Amazon will be sorting through 238 proposals from cities and regions in the United States, Canada and Mexico that are hoping to land the company’s second headquarters and the investment it’ll bring.
The online had retailer kicked off its hunt for a second home base in September, promising 50,000 new jobs and construction spending of more than $5 billion. Proposals were due last week, and Amazon made clear that tax breaks and grants would be a big factor in deciding what entry prevails.
In a tweet, the company said it was “excited to review each of them.”

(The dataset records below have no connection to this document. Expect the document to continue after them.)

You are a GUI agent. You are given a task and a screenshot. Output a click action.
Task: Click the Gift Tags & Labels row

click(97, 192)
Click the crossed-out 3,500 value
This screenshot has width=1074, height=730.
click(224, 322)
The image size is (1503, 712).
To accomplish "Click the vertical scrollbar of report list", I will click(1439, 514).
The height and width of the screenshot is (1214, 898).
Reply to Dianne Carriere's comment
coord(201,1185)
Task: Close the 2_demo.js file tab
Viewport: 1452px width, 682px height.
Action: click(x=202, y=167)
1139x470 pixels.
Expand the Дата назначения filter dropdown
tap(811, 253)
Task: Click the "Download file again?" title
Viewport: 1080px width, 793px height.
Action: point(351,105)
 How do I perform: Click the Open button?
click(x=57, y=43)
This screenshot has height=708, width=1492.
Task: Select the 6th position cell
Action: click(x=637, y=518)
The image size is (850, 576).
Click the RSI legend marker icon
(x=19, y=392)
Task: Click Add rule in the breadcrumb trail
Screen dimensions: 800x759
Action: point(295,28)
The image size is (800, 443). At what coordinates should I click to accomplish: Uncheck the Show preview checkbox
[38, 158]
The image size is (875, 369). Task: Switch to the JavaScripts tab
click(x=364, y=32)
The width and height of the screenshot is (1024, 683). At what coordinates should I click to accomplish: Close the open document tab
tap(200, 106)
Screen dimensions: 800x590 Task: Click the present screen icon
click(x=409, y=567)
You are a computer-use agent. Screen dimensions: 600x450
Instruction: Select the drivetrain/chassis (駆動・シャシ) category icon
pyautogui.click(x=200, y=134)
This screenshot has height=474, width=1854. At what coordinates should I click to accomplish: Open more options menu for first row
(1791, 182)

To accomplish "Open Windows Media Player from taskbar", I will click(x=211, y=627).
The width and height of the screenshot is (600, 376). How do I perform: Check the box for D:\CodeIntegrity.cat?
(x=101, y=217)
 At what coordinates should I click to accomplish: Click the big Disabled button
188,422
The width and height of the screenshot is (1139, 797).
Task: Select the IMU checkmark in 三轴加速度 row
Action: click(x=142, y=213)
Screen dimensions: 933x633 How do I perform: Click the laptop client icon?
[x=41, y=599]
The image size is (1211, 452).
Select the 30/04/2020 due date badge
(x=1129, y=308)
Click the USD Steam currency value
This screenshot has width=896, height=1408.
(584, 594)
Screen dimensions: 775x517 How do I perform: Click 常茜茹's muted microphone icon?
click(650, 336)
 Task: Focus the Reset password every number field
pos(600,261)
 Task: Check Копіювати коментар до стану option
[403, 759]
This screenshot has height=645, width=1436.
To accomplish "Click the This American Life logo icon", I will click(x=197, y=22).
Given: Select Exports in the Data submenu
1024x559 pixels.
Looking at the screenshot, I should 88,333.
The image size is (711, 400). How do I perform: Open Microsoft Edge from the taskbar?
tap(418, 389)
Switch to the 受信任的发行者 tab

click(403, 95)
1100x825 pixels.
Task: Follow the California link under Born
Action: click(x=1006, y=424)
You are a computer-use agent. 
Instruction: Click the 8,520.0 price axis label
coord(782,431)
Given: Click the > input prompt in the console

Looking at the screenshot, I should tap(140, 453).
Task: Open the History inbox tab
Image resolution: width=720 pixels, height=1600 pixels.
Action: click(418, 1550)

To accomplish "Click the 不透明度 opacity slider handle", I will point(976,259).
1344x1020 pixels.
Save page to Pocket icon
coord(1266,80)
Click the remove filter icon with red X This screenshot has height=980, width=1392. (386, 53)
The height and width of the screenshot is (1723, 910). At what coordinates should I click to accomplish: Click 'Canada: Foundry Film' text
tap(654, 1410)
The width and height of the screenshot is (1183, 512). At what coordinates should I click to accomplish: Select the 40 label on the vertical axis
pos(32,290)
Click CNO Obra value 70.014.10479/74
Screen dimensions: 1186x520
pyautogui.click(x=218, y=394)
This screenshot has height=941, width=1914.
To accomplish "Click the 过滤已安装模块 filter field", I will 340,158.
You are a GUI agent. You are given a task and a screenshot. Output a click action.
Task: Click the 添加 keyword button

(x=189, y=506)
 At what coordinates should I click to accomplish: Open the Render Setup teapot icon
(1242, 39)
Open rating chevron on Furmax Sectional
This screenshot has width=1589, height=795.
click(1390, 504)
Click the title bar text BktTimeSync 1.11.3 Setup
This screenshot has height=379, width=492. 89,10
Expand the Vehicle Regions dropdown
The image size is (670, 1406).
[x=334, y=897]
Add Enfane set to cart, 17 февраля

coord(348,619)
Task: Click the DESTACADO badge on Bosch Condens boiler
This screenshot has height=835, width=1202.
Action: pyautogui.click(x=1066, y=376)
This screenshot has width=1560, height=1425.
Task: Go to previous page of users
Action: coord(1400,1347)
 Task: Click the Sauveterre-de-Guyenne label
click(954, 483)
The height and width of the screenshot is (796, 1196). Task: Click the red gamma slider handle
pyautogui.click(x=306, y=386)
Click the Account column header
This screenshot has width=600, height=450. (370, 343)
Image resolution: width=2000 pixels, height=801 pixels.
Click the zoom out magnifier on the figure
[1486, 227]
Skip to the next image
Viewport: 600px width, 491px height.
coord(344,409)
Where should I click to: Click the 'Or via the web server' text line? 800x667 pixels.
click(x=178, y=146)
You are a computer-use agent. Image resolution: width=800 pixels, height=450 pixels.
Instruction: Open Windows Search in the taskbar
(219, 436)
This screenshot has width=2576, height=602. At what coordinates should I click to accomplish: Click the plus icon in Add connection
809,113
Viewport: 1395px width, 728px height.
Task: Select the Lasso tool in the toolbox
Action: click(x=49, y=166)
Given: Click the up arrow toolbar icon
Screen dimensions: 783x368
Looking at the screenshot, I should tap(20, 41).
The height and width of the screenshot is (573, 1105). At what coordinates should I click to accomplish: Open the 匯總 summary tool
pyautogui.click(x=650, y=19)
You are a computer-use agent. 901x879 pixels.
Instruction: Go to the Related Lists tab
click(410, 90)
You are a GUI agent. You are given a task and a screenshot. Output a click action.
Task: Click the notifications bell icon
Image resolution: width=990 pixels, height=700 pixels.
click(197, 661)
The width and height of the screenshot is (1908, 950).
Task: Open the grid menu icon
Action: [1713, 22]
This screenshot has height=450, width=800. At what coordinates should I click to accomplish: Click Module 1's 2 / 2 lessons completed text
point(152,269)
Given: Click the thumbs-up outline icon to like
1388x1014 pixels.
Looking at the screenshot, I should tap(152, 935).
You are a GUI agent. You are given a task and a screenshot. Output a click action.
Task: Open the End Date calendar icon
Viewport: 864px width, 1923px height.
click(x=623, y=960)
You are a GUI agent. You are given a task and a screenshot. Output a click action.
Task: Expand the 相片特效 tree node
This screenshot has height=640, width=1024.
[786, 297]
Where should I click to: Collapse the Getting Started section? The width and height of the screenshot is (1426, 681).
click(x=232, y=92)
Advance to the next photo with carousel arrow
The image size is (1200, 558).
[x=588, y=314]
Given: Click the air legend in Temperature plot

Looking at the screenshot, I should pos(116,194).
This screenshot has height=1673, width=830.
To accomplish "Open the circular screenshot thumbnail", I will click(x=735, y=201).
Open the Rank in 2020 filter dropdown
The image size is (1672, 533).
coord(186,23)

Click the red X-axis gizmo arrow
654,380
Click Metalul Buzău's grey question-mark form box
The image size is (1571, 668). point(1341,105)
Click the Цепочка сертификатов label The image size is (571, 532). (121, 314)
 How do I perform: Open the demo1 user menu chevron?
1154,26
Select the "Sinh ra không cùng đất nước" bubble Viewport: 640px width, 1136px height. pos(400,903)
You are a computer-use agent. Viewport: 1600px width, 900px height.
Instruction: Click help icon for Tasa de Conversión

Besides looking for financial incentives, Amazon had stipulated that it wanted to be near a metropolitan area with more than a million people; be able to attract top technical talent; be within 45 minutes of an international airport; have direct access to mass transit; and be able to expand that headquarters to as much as 8 million square feet in the next decade.
But that didn’t stop some apparent long shots from applying. A bid came from Alaska, according to Amazon, though the entire state has a population below a million.
“Most of the 238 probably lack some of those big-city advantages,” said Jed Kolko, the chief economist at job site Indeed. But most places probably could not pass up the chance of getting 50,000 jobs, “even if the odds of winning are low,” he said.
Although generous tax breaks and other incentives can erode a city’s tax base, Amazon’s headquarters could draw even more tech businesses along with their well-educated, highly paid employees.
In New Jersey, Republican Gov. Chris Christie has endorsed Newark’s bid, saying the state and the city are planning nearly $7 billion in tax breaks. Detroit bid organizers have said its proposal offers Amazon the unique chance to set up shop in both the U.S. and Canada. Missouri officials proposed an innovation corridor between Kansas City and St. Louis rather than a single location.
The seven U.S. states that Amazon said did not apply were: Arkansas, Hawaii, Montana, North Dakota, South Dakota, Vermont and Wyoming.
Ahead of the deadline, some cities turned to stunts to try and stand out: Representatives from Tucson, Arizona, sent a 21-foot tall cactus to Amazon’s Seattle headquarters; New York lit the Empire State Building orange to match Amazon’s smile logo.
The company plans to remain in its sprawling Seattle headquarters and the second one will be “a full equal” to it, founder and CEO Jeff Bezos said in September. Amazon has said that it will announce a decision sometime next year.